◆ Information provided ◆

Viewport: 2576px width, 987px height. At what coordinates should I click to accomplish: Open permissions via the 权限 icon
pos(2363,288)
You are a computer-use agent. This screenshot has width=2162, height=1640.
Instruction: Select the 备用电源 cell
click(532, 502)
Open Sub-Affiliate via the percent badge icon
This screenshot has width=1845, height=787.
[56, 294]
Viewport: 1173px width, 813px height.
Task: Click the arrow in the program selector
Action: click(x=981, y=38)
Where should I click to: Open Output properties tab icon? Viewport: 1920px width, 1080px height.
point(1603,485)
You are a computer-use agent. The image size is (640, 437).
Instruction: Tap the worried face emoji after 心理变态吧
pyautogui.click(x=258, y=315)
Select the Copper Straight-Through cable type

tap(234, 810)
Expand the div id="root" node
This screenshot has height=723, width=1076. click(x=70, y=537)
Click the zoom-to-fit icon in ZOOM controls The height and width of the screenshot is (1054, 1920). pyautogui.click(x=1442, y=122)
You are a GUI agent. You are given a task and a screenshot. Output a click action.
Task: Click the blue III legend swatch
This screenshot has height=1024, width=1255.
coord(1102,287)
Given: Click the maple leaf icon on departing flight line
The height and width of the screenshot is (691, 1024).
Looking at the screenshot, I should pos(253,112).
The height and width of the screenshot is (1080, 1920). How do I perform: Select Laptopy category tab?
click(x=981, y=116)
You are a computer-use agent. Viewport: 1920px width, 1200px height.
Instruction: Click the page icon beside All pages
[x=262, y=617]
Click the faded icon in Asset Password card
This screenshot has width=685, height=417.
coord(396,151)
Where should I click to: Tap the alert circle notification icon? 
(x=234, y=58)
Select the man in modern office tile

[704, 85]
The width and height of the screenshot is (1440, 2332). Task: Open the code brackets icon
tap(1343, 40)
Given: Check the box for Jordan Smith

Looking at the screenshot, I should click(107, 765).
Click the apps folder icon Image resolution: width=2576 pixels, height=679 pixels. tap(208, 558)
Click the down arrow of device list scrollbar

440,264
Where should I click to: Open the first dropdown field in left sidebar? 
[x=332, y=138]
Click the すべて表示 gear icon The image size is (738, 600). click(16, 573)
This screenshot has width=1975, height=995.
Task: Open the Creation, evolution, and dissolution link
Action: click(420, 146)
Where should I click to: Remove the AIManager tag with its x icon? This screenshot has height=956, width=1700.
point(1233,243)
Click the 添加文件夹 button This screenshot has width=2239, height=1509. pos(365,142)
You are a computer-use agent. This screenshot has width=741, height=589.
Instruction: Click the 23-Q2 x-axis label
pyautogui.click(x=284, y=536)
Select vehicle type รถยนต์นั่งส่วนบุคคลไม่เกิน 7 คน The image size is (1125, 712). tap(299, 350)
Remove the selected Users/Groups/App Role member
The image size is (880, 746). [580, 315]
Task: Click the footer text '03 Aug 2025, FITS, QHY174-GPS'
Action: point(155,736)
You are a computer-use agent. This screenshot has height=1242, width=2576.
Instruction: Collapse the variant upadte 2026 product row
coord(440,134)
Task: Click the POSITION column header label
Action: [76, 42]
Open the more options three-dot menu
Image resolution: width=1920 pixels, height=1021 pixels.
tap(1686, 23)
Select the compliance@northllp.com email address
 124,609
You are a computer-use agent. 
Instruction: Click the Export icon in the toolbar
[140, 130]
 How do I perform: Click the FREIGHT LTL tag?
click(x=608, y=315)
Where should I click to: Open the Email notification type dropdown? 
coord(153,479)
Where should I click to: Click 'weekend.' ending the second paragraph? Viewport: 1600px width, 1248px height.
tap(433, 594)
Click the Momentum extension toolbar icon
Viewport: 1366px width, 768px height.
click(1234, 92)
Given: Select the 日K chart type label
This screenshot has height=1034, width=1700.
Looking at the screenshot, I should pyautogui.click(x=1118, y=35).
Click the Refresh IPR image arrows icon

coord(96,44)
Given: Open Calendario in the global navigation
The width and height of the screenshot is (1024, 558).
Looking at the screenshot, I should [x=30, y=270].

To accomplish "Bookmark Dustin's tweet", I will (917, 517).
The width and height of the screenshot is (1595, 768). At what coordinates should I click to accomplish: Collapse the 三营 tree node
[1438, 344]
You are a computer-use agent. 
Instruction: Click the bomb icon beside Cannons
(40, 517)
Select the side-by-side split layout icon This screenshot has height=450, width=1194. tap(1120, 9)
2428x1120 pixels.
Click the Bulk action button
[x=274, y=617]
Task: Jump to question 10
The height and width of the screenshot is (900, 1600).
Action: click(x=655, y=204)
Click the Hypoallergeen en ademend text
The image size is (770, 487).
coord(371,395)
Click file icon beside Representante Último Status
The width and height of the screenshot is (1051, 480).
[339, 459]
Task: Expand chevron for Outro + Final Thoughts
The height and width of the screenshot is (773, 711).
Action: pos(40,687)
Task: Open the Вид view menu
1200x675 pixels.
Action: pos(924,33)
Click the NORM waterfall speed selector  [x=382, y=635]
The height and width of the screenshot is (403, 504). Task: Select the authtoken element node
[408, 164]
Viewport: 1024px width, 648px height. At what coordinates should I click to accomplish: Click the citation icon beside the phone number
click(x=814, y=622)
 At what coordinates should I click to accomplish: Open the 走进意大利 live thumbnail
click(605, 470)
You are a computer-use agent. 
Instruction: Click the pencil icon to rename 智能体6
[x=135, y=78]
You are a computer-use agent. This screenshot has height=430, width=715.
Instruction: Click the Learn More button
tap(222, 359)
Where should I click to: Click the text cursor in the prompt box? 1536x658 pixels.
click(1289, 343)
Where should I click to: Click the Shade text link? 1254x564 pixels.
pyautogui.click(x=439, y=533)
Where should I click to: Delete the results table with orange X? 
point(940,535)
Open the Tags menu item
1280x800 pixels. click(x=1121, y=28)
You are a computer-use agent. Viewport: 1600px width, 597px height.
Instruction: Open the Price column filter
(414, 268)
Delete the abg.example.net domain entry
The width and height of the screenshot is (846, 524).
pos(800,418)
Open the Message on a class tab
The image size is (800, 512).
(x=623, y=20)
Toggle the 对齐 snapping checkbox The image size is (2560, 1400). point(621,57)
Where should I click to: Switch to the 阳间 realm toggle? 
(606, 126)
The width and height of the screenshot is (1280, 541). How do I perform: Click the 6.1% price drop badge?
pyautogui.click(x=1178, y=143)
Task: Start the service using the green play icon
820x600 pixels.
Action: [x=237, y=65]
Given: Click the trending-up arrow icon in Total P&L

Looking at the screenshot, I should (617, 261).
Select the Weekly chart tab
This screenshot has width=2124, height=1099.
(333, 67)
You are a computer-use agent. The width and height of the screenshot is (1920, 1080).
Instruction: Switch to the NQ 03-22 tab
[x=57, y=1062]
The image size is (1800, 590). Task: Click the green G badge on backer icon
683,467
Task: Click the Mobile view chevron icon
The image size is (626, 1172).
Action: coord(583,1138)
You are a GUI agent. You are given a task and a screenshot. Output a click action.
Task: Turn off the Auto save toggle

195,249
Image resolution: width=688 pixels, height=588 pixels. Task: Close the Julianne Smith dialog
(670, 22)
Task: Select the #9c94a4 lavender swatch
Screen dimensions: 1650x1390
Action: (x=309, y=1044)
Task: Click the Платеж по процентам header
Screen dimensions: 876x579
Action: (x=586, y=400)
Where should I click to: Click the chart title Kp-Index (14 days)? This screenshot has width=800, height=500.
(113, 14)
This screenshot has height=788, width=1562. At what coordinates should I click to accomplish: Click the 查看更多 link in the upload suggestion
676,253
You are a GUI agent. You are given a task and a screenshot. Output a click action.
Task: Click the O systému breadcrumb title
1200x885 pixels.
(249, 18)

◆ Goal ◆
Format the listing above as a JSON list of strings, one string per line, with blank lines left out.

◆ Response to the exercise ◆
[
  "Viewport: 2576px width, 987px height. At what coordinates should I click to accomplish: Open permissions via the 权限 icon",
  "pos(2363,288)",
  "You are a computer-use agent. This screenshot has width=2162, height=1640.",
  "Instruction: Select the 备用电源 cell",
  "click(532, 502)",
  "Open Sub-Affiliate via the percent badge icon",
  "This screenshot has width=1845, height=787.",
  "[56, 294]",
  "Viewport: 1173px width, 813px height.",
  "Task: Click the arrow in the program selector",
  "Action: click(x=981, y=38)",
  "Where should I click to: Open Output properties tab icon? Viewport: 1920px width, 1080px height.",
  "point(1603,485)",
  "You are a computer-use agent. The image size is (640, 437).",
  "Instruction: Tap the worried face emoji after 心理变态吧",
  "pyautogui.click(x=258, y=315)",
  "Select the Copper Straight-Through cable type",
  "tap(234, 810)",
  "Expand the div id=\"root\" node",
  "This screenshot has height=723, width=1076. click(x=70, y=537)",
  "Click the zoom-to-fit icon in ZOOM controls The height and width of the screenshot is (1054, 1920). pyautogui.click(x=1442, y=122)",
  "You are a GUI agent. You are given a task and a screenshot. Output a click action.",
  "Task: Click the blue III legend swatch",
  "This screenshot has height=1024, width=1255.",
  "coord(1102,287)",
  "Given: Click the maple leaf icon on departing flight line",
  "The height and width of the screenshot is (691, 1024).",
  "Looking at the screenshot, I should pos(253,112).",
  "The height and width of the screenshot is (1080, 1920). How do I perform: Select Laptopy category tab?",
  "click(x=981, y=116)",
  "You are a computer-use agent. Viewport: 1920px width, 1200px height.",
  "Instruction: Click the page icon beside All pages",
  "[x=262, y=617]",
  "Click the faded icon in Asset Password card",
  "This screenshot has width=685, height=417.",
  "coord(396,151)",
  "Where should I click to: Tap the alert circle notification icon? ",
  "(x=234, y=58)",
  "Select the man in modern office tile",
  "[704, 85]",
  "The width and height of the screenshot is (1440, 2332). Task: Open the code brackets icon",
  "tap(1343, 40)",
  "Given: Check the box for Jordan Smith",
  "Looking at the screenshot, I should click(107, 765).",
  "Click the apps folder icon Image resolution: width=2576 pixels, height=679 pixels. tap(208, 558)",
  "Click the down arrow of device list scrollbar",
  "440,264",
  "Where should I click to: Open the first dropdown field in left sidebar? ",
  "[x=332, y=138]",
  "Click the すべて表示 gear icon The image size is (738, 600). click(16, 573)",
  "This screenshot has width=1975, height=995.",
  "Task: Open the Creation, evolution, and dissolution link",
  "Action: click(420, 146)",
  "Where should I click to: Remove the AIManager tag with its x icon? This screenshot has height=956, width=1700.",
  "point(1233,243)",
  "Click the 添加文件夹 button This screenshot has width=2239, height=1509. pos(365,142)",
  "You are a computer-use agent. This screenshot has width=741, height=589.",
  "Instruction: Click the 23-Q2 x-axis label",
  "pyautogui.click(x=284, y=536)",
  "Select vehicle type รถยนต์นั่งส่วนบุคคลไม่เกิน 7 คน The image size is (1125, 712). tap(299, 350)",
  "Remove the selected Users/Groups/App Role member",
  "The image size is (880, 746). [580, 315]",
  "Task: Click the footer text '03 Aug 2025, FITS, QHY174-GPS'",
  "Action: point(155,736)",
  "You are a computer-use agent. This screenshot has height=1242, width=2576.",
  "Instruction: Collapse the variant upadte 2026 product row",
  "coord(440,134)",
  "Task: Click the POSITION column header label",
  "Action: [76, 42]",
  "Open the more options three-dot menu",
  "Image resolution: width=1920 pixels, height=1021 pixels.",
  "tap(1686, 23)",
  "Select the compliance@northllp.com email address",
  " 124,609",
  "You are a computer-use agent. ",
  "Instruction: Click the Export icon in the toolbar",
  "[140, 130]",
  " How do I perform: Click the FREIGHT LTL tag?",
  "click(x=608, y=315)",
  "Where should I click to: Open the Email notification type dropdown? ",
  "coord(153,479)",
  "Where should I click to: Click 'weekend.' ending the second paragraph? Viewport: 1600px width, 1248px height.",
  "tap(433, 594)",
  "Click the Momentum extension toolbar icon",
  "Viewport: 1366px width, 768px height.",
  "click(1234, 92)",
  "Given: Select the 日K chart type label",
  "This screenshot has height=1034, width=1700.",
  "Looking at the screenshot, I should pyautogui.click(x=1118, y=35).",
  "Click the Refresh IPR image arrows icon",
  "coord(96,44)",
  "Given: Open Calendario in the global navigation",
  "The width and height of the screenshot is (1024, 558).",
  "Looking at the screenshot, I should [x=30, y=270].",
  "To accomplish \"Bookmark Dustin's tweet\", I will (917, 517).",
  "The width and height of the screenshot is (1595, 768). At what coordinates should I click to accomplish: Collapse the 三营 tree node",
  "[1438, 344]",
  "You are a computer-use agent. ",
  "Instruction: Click the bomb icon beside Cannons",
  "(40, 517)",
  "Select the side-by-side split layout icon This screenshot has height=450, width=1194. tap(1120, 9)",
  "2428x1120 pixels.",
  "Click the Bulk action button",
  "[x=274, y=617]",
  "Task: Jump to question 10",
  "The height and width of the screenshot is (900, 1600).",
  "Action: click(x=655, y=204)",
  "Click the Hypoallergeen en ademend text",
  "The image size is (770, 487).",
  "coord(371,395)",
  "Click file icon beside Representante Último Status",
  "The width and height of the screenshot is (1051, 480).",
  "[339, 459]",
  "Task: Expand chevron for Outro + Final Thoughts",
  "The height and width of the screenshot is (773, 711).",
  "Action: pos(40,687)",
  "Task: Open the Вид view menu",
  "1200x675 pixels.",
  "Action: pos(924,33)",
  "Click the NORM waterfall speed selector  [x=382, y=635]",
  "The height and width of the screenshot is (403, 504). Task: Select the authtoken element node",
  "[408, 164]",
  "Viewport: 1024px width, 648px height. At what coordinates should I click to accomplish: Click the citation icon beside the phone number",
  "click(x=814, y=622)",
  " At what coordinates should I click to accomplish: Open the 走进意大利 live thumbnail",
  "click(605, 470)",
  "You are a computer-use agent. ",
  "Instruction: Click the pencil icon to rename 智能体6",
  "[x=135, y=78]",
  "You are a computer-use agent. This screenshot has height=430, width=715.",
  "Instruction: Click the Learn More button",
  "tap(222, 359)",
  "Where should I click to: Click the text cursor in the prompt box? 1536x658 pixels.",
  "click(1289, 343)",
  "Where should I click to: Click the Shade text link? 1254x564 pixels.",
  "pyautogui.click(x=439, y=533)",
  "Where should I click to: Delete the results table with orange X? ",
  "point(940,535)",
  "Open the Tags menu item",
  "1280x800 pixels. click(x=1121, y=28)",
  "You are a computer-use agent. Viewport: 1600px width, 597px height.",
  "Instruction: Open the Price column filter",
  "(414, 268)",
  "Delete the abg.example.net domain entry",
  "The width and height of the screenshot is (846, 524).",
  "pos(800,418)",
  "Open the Message on a class tab",
  "The image size is (800, 512).",
  "(x=623, y=20)",
  "Toggle the 对齐 snapping checkbox The image size is (2560, 1400). point(621,57)",
  "Where should I click to: Switch to the 阳间 realm toggle? ",
  "(606, 126)",
  "The width and height of the screenshot is (1280, 541). How do I perform: Click the 6.1% price drop badge?",
  "pyautogui.click(x=1178, y=143)",
  "Task: Start the service using the green play icon",
  "820x600 pixels.",
  "Action: [x=237, y=65]",
  "Given: Click the trending-up arrow icon in Total P&L",
  "Looking at the screenshot, I should (617, 261).",
  "Select the Weekly chart tab",
  "This screenshot has width=2124, height=1099.",
  "(333, 67)",
  "You are a computer-use agent. The width and height of the screenshot is (1920, 1080).",
  "Instruction: Switch to the NQ 03-22 tab",
  "[x=57, y=1062]",
  "The image size is (1800, 590). Task: Click the green G badge on backer icon",
  "683,467",
  "Task: Click the Mobile view chevron icon",
  "The image size is (626, 1172).",
  "Action: coord(583,1138)",
  "You are a GUI agent. You are given a task and a screenshot. Output a click action.",
  "Task: Turn off the Auto save toggle",
  "195,249",
  "Image resolution: width=688 pixels, height=588 pixels. Task: Close the Julianne Smith dialog",
  "(670, 22)",
  "Task: Select the #9c94a4 lavender swatch",
  "Screen dimensions: 1650x1390",
  "Action: (x=309, y=1044)",
  "Task: Click the Платеж по процентам header",
  "Screen dimensions: 876x579",
  "Action: (x=586, y=400)",
  "Where should I click to: Click the chart title Kp-Index (14 days)? This screenshot has width=800, height=500.",
  "(113, 14)",
  "This screenshot has height=788, width=1562. At what coordinates should I click to accomplish: Click the 查看更多 link in the upload suggestion",
  "676,253",
  "You are a GUI agent. You are given a task and a screenshot. Output a click action.",
  "Task: Click the O systému breadcrumb title",
  "1200x885 pixels.",
  "(249, 18)"
]